Wir beide

Film-Kritik von Yannic Niehr / Titel-Motiv: © Paprika Films

Si tu m’aimes …

Nina und Mado, Mado und Nina: Die zwei Frauen jenseits der 60 verbindet eine tiefe Freundschaft. Was außer ihnen aber niemand weiß: es geht sogar tiefer als das …

Madeleine „Mado“ Girard (Martine Chevallier) ist Witwe, hat aber eine sie liebende Familie. Trotz Spannungen mit dem Sohn, der ihr vorwirft, dass sie den Tod ihres Gatten kaum habe erwarten können, hat sie eine innige Beziehung zu ihrer Tochter und ihrem kleinen Enkelsohn. Doch es gibt noch eine weitere wichtige Person in Mados Leben: Nina Dorn (Barbara Sukowa), ihre Nachbarin von gegenüber. Tatsächlich sind die beiden bereits seit Jahrzehnten ein Paar. Doch trotz mehrfacher Versuche hat Mado es bislang nie übers Herz gebracht, sich ihrer Familie zu offenbaren - selbst dann nicht, als die Entscheidung im Raum steht, gemeinsam mit Nina nach Rom zu ziehen und dort einen Neuanfang zu wagen.

☆ ☆ ☆ ☆ ☆ ☆ ☆

• _Aufgaben_
1. Zähle alle Familienangehörigen von Mado auf, die in der Filmkritik erwähnt werden.
2. In welche Stadt wollen Mado und Nina laut der Filmkritik gemeinsam ziehen?
3. Führe die Filmkritik nach ihrem letzten Satz weiter.

• _Datenblock_

☆ ☆ ☆ ☆ ☆ ☆ ☆

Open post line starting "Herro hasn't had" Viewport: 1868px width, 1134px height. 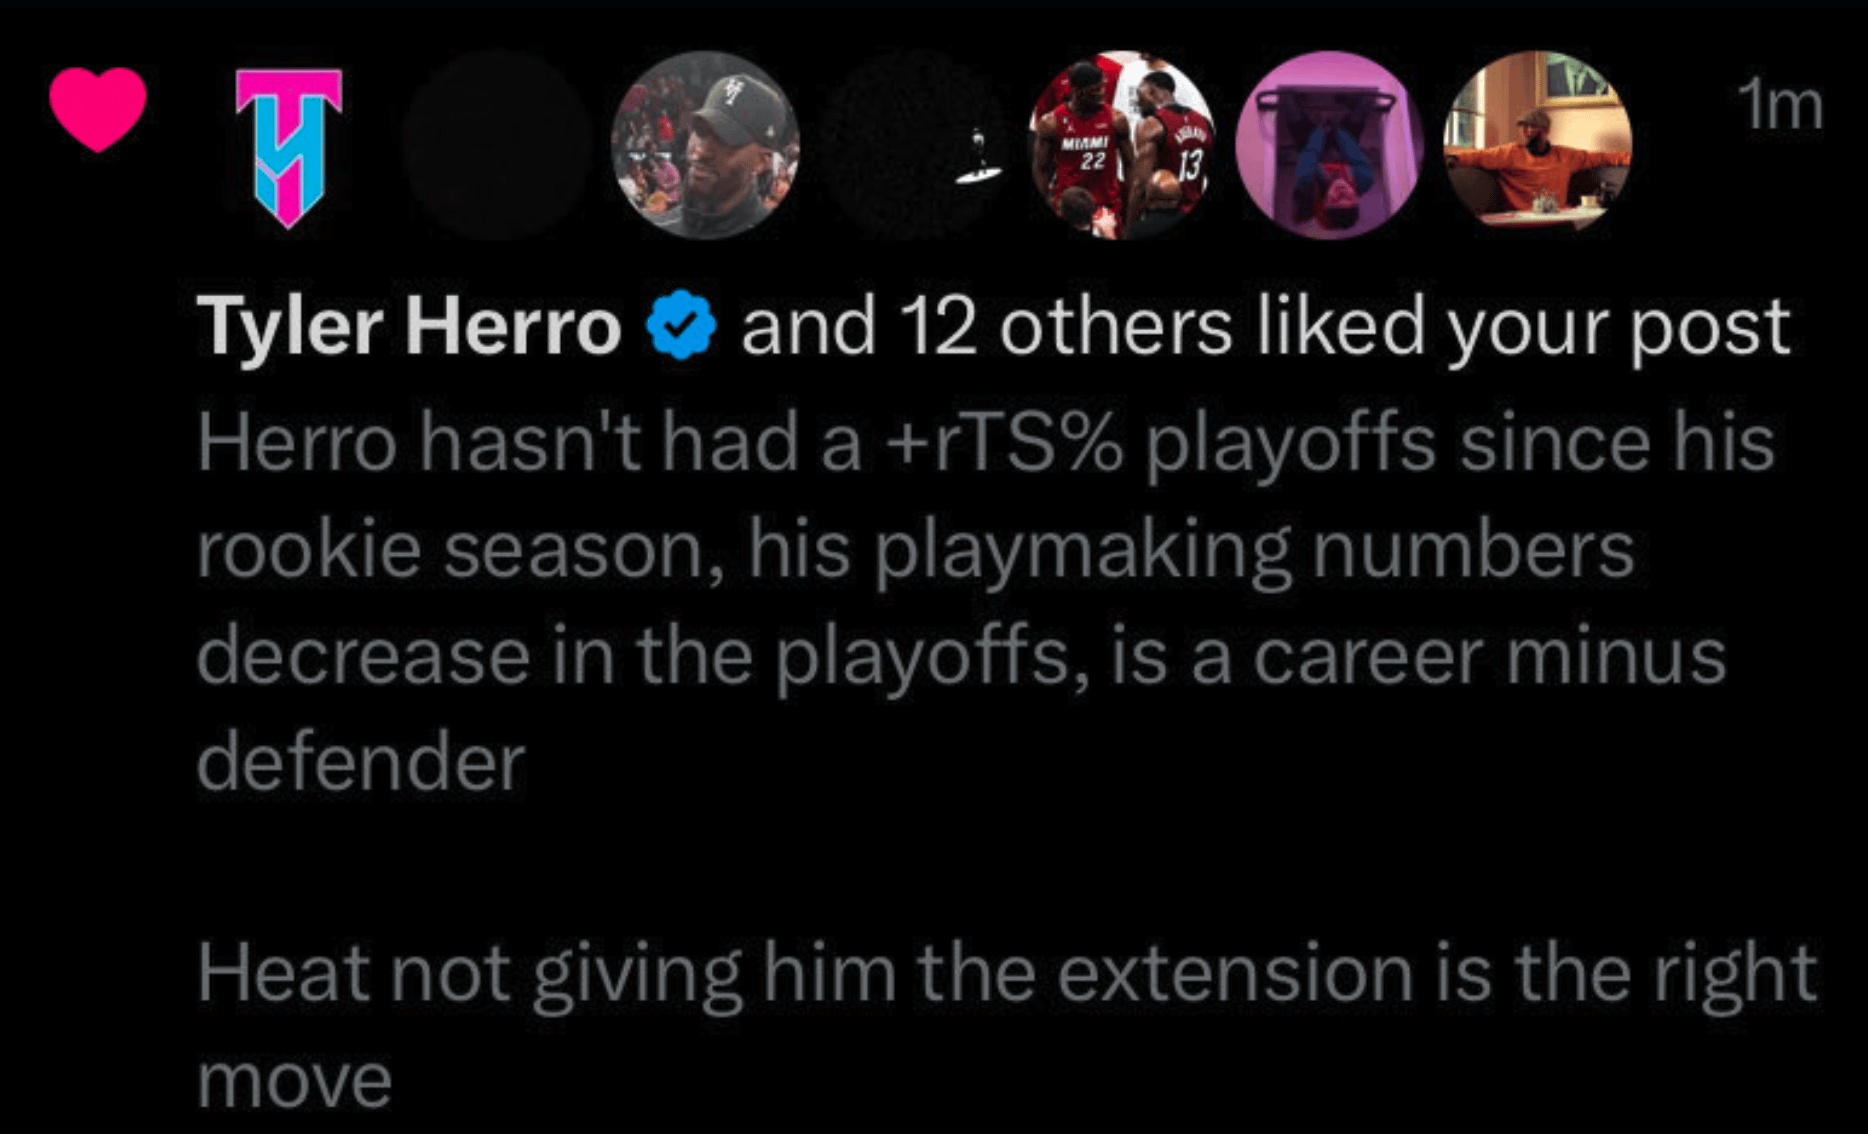point(985,442)
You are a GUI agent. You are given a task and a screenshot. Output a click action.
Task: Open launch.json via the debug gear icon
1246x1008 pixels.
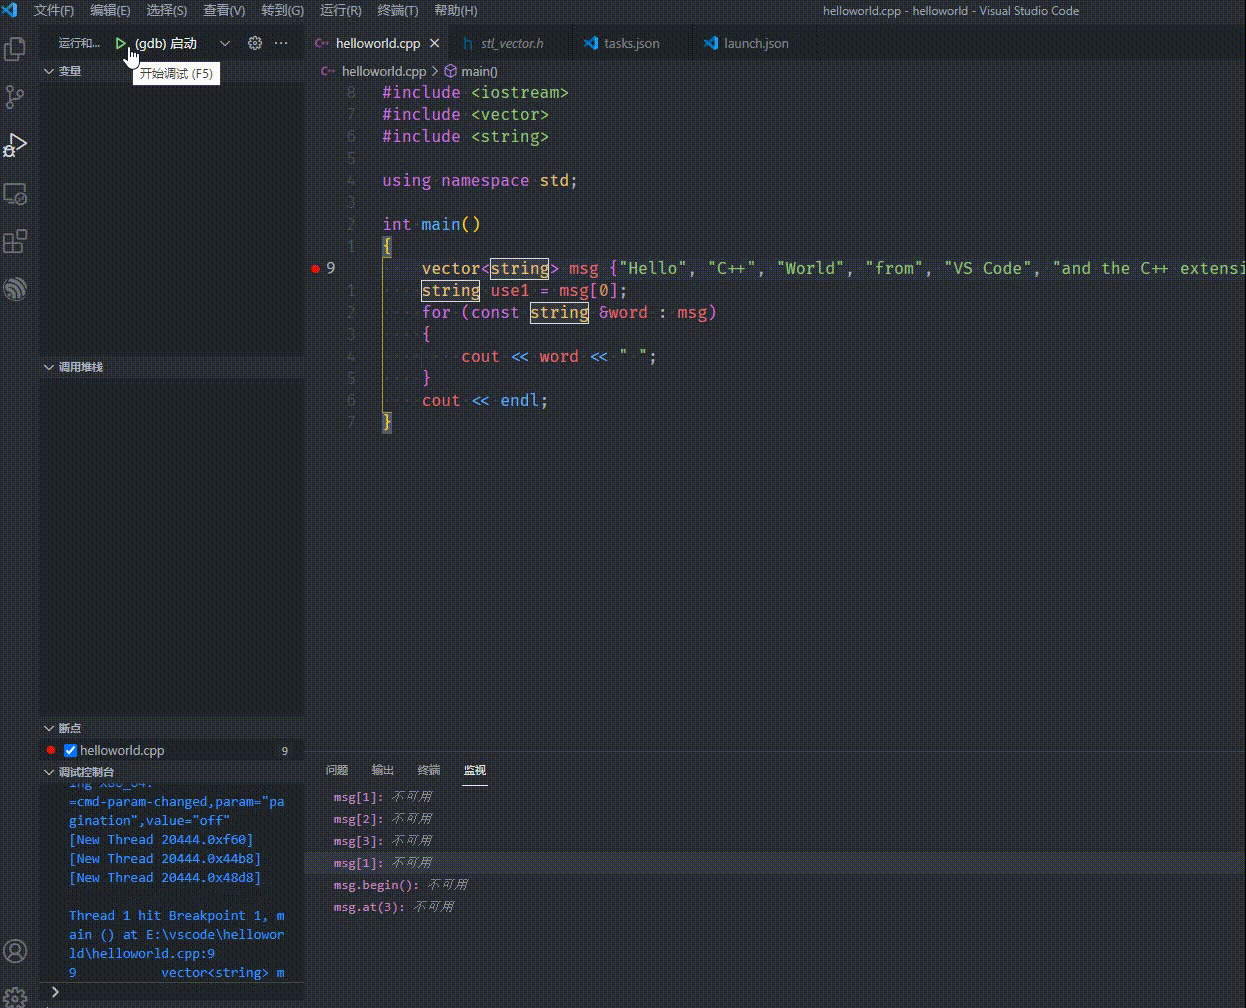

☆ ☆ ☆ ☆ ☆ ☆ ☆

• _Antworten nach Aufgabe_
1. Ihr Sohn, ihre Tochter, ihr kleiner Enkelsohn und ihr verstorbener Gatte.

2. Nach Rom.

3.
Dann jedoch kommt das Leben dazwischen: Mado erleidet einen Schlaganfall, kann zunächst nicht mehr sprechen und sich kaum bewegen. Die Familie steht unter Schock – genauso wie Nina. Doch für sie ist die Situation noch vertrackter – denn dass sie für Mado mehr war als bloß eine befreundete Nachbarin, ahnt ja nach wie vor keiner. Es wird eine Pflegerin eingestellt, die Mado von nun an in deren Wohnung betreuen soll. Hier wittert Nina eine Chance, und sie muss schließlich immer ausgefuchstere Mittel und Wege finden, Mado nahe sein zu können. Für ihre Liebe ist sie alles zu tun bereit …

Tu vivras avec moi …

Genretechnisch ist die internationale Ko-Produktion Wir beide nur schwer einzuordnen: Weder handelt es sich um eine existentielle Tragödie, noch um eine typisch locker-leichte Sommerkomödie mit Feelgood-Vibes. Vielmehr ist der Film eine Art Psychodrama, angesiedelt im Herbst des Lebens. Dabei schlägt die Handlung aber ständig Finte um Finte, sodass man sich in einem Moment in einer berührenden Liebesgeschichte wähnt, im nächsten in einer bitterbösen Groteske, und wieder im nächsten plötzlich in einem Kleinkrimi. So vermag der Film oft zu überraschen, spielt aber trotzdem geschickt auf der emotionalen Klaviatur. Die Zeichnung der Figuren gerät sowohl kurzweilig als auch einfühlsam, und immer wieder ist man auch zu Tränen gerührt.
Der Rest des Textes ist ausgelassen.